She offers in a strained formality, with a small bow of her head. Darcy wants to be useful, more than anything, and Clarke handles herself with the sharp calculation of someone that she could trust to make good use of her. A thinker, to temper Darcy's impulse and brute strength.
That demure angle of her neck, the formality of the bow... It's all super uncomfortable, but nothing Clarke hasn't stood tall and weathered before. She'd earned a reputation back home, and with it came a bloodied sort of respect. And no matter how much she'd hated it, she'd used it for the benefit of her people.
"I'm just a human." Augmented maybe, but rebuilt to withstand high levels of radiation, not head voids and resurrection magic. "I can't do anything nearly as complex as you do. I can't do magic, I barely even understand it. I could use your help with that, if you're offering."
Someone in her corner, you know? Except more accurately, someone at her elbow the next time she charges towards oblivion without a trace of abandon. She means to resist, but there's absolutely a glance down to Darcy's sword, then back up to her eyes. I need weapons, I need to win, the wartime narrative echoes over and over again in Clarke's head, her own personal Scream.
Of course, again another person wants her for what she's weakest in. Skulduggery for her wits and Clarke for her powers, as if they weren't an unwanted gift foisted on her for overcoming death.
"You'll want someone like Palamedes if you want to know how it works. I don't get a lot of it myself, aside from what I've picked up, I just do it. But if you want someone to do magic for you," she steps into Clarke's shadow and reappears in the rafters, Cheshire-cat-like, with a smug smile to match.

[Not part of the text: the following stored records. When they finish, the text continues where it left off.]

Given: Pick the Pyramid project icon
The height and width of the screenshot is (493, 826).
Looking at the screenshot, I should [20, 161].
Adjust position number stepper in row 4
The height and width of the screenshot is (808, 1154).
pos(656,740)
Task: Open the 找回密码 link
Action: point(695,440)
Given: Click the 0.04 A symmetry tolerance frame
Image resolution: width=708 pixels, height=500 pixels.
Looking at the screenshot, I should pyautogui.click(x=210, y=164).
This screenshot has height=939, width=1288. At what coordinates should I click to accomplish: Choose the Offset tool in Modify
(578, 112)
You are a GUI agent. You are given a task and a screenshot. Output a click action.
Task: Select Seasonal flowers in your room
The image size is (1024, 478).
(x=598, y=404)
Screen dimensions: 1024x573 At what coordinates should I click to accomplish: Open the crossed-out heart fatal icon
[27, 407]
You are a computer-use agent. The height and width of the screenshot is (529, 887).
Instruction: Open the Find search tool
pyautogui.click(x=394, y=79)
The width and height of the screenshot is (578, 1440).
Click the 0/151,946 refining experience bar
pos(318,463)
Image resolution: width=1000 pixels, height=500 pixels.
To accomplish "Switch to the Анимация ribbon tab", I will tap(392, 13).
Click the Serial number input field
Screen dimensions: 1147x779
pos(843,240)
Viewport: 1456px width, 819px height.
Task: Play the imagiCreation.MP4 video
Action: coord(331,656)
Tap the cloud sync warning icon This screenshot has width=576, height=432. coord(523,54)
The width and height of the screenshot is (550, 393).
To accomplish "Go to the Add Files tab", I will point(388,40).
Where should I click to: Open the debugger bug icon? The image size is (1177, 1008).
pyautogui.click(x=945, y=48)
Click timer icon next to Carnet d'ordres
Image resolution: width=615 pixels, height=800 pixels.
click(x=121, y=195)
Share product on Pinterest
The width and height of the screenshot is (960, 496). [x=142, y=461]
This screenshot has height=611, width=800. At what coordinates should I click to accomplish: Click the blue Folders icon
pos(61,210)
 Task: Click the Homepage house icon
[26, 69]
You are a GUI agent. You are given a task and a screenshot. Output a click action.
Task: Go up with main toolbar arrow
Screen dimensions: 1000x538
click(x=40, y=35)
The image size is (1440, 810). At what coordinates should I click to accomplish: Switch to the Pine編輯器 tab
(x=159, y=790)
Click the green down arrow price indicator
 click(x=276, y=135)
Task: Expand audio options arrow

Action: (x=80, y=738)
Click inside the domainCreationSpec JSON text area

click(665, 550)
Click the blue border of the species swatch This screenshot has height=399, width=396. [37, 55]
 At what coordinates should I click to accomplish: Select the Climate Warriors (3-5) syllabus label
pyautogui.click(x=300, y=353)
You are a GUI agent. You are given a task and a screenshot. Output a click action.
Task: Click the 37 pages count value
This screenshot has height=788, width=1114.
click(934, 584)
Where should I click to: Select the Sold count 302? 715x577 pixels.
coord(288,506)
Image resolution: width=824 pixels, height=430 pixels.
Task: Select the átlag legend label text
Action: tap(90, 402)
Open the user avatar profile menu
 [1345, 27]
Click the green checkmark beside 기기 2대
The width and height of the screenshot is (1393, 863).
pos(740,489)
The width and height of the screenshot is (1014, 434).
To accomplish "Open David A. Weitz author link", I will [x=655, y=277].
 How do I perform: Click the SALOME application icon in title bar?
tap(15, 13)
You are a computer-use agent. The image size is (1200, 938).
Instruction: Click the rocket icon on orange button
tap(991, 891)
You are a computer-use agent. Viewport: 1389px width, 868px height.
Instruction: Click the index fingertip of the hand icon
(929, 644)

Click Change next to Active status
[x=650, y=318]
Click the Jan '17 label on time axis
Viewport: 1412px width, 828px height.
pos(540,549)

"I'm your girl." It's rasped out, and Darcy looks... considerably more fucked up than she was when she was at Clarke's side a moment ago. Bloodshot eyes, a hollow face like someone who starved to death... but it's gone again just as quickly, as if it were only a trick of the light.
"I know Palamedes already. We've talked about it a lot."
A rough translation being I already have the necromancer in my deck. But Pal's endurance is... less than ideal. He wields his wits more than any blade, and runs his mouth more than he runs with his legs. He is invaluable as far as Clarke's concerned, and those transparent shields he throws from his fingertips were absolutely clutch in a time of crisis, but that doesn't change the facts. Darcy hadn't hesitated to swing for the Captain's face.
One second the girl's right in front of her and the next, she's gone. Clarke glances to her immediate left and right, and almost does a full spin to scan the deck before Darcy's voice drags her gaze upward. The sudden change in her face is something straight out of nightmare fuel, and Clarke's eyes admittedly widen. Shock dances over her face, chased by a slight inclination of fear and alarm. It's an unpleasant visual surprise, but they'd just been talking about powers and if this is the face of Darcy's powers... Well. Give her a moment to adjust, and she'll look into the face of death and smile at it.
Darcy's features are back to normal by the time Clarke schools her own, but that doesn't extinguish the delighted spark dancing in her irises; a spark, set to blazing at the potential.
"With me. Not for me." Yes, specifics are blurry there; Clarke can't do magic to save her life, but the note she's trying to hit on is camaraderie. A joint task force. A team effort, despite what she's really after — and won't even admit to herself — is another blood thirsty guard dog to keep at her heel.
They're going to have a better chance as an army, and this isn't her first time playing Commander.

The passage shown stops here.